Cardinal celebrates Mass of Thanksgiving for women religious jubilarians
BRAINTREE -- When celebrating a Jubilee Mass for the Archdiocese of Boston's religious sisters on Nov. 4, Cardinal Seán P. O'Malley had to make a last-minute change to his homily.
Cardinal O'Malley said that the sisters, who gathered at the Archdiocese of Boston Pastoral Center's Bethany Chapel to celebrate the 50th, 60th, or even 70th anniversaries of taking their vows, represented centuries of religious life. It turned out that "centuries" was a low estimate. The sisters actually represented a combined 7,875 years of religious life.
"It says something about longevity in women religious," said Sister Germana Santos, a Daughter of St. Paul and the Archdiocese of Boston's delegate for religious.
Case in point: 96-year-old Sister Angela Gvazdauskas, who became a Poor Sister of Jesus Crucified and the Sorrowful Mother 70 years ago.
Ever since she was a little girl growing up in Worcester, Sister Angela wanted to be a sister like her older cousin.

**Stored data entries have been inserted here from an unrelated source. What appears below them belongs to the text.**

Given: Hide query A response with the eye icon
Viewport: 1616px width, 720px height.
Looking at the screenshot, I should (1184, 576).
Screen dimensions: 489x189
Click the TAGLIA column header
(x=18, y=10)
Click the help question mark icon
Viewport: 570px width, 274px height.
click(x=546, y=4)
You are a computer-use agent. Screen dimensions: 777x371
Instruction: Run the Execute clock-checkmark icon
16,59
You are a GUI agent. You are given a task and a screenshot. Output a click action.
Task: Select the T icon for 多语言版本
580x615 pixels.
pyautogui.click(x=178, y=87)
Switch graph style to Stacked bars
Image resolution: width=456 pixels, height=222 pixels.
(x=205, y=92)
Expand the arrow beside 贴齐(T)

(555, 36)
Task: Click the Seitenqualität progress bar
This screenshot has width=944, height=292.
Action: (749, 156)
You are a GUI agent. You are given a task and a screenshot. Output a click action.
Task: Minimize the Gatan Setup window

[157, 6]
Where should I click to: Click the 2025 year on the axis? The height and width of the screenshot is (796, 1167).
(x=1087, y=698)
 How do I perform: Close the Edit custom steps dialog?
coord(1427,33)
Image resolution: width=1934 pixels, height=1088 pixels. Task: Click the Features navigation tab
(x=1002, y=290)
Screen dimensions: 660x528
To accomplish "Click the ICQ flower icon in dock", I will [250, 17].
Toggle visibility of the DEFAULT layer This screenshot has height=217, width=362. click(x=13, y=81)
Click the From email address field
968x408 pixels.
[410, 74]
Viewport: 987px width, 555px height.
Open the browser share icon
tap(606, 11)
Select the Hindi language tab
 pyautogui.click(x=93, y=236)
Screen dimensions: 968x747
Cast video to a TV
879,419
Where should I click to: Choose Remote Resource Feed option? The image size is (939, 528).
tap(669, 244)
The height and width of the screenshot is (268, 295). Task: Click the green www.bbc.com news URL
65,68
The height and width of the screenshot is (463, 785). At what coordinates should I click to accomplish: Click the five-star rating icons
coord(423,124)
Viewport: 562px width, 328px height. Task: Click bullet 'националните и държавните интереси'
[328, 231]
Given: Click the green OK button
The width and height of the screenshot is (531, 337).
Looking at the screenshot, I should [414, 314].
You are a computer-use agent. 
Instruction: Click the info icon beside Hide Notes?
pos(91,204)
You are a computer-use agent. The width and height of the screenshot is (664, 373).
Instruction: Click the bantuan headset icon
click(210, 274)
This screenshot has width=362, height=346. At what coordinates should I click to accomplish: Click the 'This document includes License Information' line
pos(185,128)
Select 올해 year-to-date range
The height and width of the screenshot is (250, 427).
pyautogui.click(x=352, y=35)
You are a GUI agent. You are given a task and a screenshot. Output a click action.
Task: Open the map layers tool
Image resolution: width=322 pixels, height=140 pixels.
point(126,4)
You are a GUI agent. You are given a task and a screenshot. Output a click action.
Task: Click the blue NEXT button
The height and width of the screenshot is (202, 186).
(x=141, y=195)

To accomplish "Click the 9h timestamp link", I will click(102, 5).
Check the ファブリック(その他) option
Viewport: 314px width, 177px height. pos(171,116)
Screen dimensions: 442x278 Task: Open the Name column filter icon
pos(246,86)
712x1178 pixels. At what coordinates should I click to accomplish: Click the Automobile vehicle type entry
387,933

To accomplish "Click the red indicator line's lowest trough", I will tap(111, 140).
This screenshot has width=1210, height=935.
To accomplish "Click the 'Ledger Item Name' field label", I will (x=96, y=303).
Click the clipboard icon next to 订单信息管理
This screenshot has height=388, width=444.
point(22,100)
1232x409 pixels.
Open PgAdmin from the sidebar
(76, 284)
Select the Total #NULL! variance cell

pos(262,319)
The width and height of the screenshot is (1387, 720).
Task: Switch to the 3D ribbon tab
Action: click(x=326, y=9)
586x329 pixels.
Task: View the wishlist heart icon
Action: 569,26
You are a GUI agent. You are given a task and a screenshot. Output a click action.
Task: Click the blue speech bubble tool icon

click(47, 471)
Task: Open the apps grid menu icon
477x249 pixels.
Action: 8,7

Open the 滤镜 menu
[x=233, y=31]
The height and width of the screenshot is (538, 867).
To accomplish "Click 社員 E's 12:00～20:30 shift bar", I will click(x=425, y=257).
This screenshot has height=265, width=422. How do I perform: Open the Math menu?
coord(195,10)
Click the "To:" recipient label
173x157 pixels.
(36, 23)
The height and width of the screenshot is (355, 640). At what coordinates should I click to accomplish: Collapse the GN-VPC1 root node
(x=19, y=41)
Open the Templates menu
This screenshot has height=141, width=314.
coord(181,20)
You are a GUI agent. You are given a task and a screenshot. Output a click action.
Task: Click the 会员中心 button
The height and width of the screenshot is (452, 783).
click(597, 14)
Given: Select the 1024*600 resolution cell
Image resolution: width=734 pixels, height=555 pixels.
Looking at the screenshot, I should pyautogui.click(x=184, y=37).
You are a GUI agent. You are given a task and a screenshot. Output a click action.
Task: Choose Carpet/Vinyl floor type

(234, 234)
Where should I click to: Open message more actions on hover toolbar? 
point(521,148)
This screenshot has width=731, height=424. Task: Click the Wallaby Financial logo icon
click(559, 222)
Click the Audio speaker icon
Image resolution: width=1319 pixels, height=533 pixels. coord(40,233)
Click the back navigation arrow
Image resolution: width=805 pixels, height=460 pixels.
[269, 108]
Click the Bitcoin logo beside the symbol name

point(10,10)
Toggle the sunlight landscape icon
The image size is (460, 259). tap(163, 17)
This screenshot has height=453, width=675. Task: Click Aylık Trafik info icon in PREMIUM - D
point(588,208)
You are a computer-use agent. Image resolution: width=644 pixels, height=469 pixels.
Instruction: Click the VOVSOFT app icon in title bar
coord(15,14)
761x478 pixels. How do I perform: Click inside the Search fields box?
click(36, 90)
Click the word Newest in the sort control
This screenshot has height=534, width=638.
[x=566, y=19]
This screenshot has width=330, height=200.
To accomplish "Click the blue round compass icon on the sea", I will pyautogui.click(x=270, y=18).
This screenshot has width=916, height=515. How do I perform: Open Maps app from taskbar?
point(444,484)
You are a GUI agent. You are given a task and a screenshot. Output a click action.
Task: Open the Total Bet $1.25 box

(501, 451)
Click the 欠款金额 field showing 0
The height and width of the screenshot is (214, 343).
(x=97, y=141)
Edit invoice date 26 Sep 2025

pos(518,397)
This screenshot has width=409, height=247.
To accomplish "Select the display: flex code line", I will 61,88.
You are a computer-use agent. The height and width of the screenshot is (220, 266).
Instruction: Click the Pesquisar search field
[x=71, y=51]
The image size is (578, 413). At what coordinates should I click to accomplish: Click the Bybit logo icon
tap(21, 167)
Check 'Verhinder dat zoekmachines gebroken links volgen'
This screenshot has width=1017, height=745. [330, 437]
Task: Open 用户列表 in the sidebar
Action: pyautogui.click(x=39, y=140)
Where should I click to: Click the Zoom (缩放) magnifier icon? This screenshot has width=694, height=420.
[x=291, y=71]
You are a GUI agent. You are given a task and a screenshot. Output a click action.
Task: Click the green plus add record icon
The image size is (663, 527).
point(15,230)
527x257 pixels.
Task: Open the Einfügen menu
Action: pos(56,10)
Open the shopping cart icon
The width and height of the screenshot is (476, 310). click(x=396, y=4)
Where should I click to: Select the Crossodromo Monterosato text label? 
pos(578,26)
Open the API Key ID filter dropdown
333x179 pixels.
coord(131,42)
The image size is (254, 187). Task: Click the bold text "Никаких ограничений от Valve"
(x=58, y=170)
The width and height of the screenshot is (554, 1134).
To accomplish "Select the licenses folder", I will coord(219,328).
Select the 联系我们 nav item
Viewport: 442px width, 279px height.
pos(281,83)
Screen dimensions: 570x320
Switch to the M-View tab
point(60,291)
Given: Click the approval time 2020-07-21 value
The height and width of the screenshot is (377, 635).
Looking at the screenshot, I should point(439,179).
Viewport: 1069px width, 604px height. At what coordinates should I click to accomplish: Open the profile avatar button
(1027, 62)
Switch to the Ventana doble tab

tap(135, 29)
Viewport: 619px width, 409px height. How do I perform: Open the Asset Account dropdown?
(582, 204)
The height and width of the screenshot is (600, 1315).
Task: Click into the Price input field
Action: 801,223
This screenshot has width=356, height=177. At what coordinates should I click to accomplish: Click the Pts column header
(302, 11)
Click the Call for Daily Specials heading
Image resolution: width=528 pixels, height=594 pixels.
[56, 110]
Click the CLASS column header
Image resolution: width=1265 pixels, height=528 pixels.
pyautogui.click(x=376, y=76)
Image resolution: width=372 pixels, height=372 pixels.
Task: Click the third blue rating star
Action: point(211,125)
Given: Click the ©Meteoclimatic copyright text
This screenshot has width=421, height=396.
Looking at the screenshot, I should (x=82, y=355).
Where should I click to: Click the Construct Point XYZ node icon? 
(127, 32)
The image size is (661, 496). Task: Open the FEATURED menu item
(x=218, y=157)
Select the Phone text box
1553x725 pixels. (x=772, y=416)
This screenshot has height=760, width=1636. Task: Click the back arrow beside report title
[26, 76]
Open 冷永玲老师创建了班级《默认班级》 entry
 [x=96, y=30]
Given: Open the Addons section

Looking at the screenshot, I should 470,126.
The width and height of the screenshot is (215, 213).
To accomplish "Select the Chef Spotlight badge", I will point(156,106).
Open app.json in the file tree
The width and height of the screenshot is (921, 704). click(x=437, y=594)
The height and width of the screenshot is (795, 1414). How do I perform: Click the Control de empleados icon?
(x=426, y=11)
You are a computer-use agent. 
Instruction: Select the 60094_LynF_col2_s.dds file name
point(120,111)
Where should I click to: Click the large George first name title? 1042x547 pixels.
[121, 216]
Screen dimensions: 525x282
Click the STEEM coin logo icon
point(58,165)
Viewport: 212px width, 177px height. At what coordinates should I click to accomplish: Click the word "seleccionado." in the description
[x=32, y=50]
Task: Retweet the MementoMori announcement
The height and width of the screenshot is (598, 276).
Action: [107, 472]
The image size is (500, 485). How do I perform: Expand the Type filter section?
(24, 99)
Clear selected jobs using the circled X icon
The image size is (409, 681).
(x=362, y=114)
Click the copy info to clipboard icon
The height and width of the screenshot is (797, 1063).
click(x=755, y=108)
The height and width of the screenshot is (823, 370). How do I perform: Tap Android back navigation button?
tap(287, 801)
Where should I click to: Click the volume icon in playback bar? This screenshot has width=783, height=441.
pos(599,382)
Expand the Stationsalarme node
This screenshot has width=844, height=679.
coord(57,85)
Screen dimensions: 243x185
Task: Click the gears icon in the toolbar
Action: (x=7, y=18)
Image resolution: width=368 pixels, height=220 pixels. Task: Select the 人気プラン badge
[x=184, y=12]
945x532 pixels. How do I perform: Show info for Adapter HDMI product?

She attributed her long life to her faith but said that she is still going strong.
"I'm only 96," she told The Pilot.
During Mass, the sisters renewed their vows and congratulated each other on their milestones. Other sisters throughout the archdiocese also marked their jubilees but could not make it to the Pastoral Center due to illness or advanced age. Those who could make it shook hands with (or hugged) Cardinal O'Malley, received his blessing, and got their pictures taken with him.
"It's a miracle, to tell you the truth," Sister Jeanette Gaudet, who celebrated 60 years as a Missionary Franciscan Sister of the Immaculate Conception, told The Pilot. "It didn't seem like 60 years, I can say that for sure."
In a jubilarian reflection offered at the end of Mass, she said that by living and working with people of all backgrounds, religious sisters have special insight into the human condition.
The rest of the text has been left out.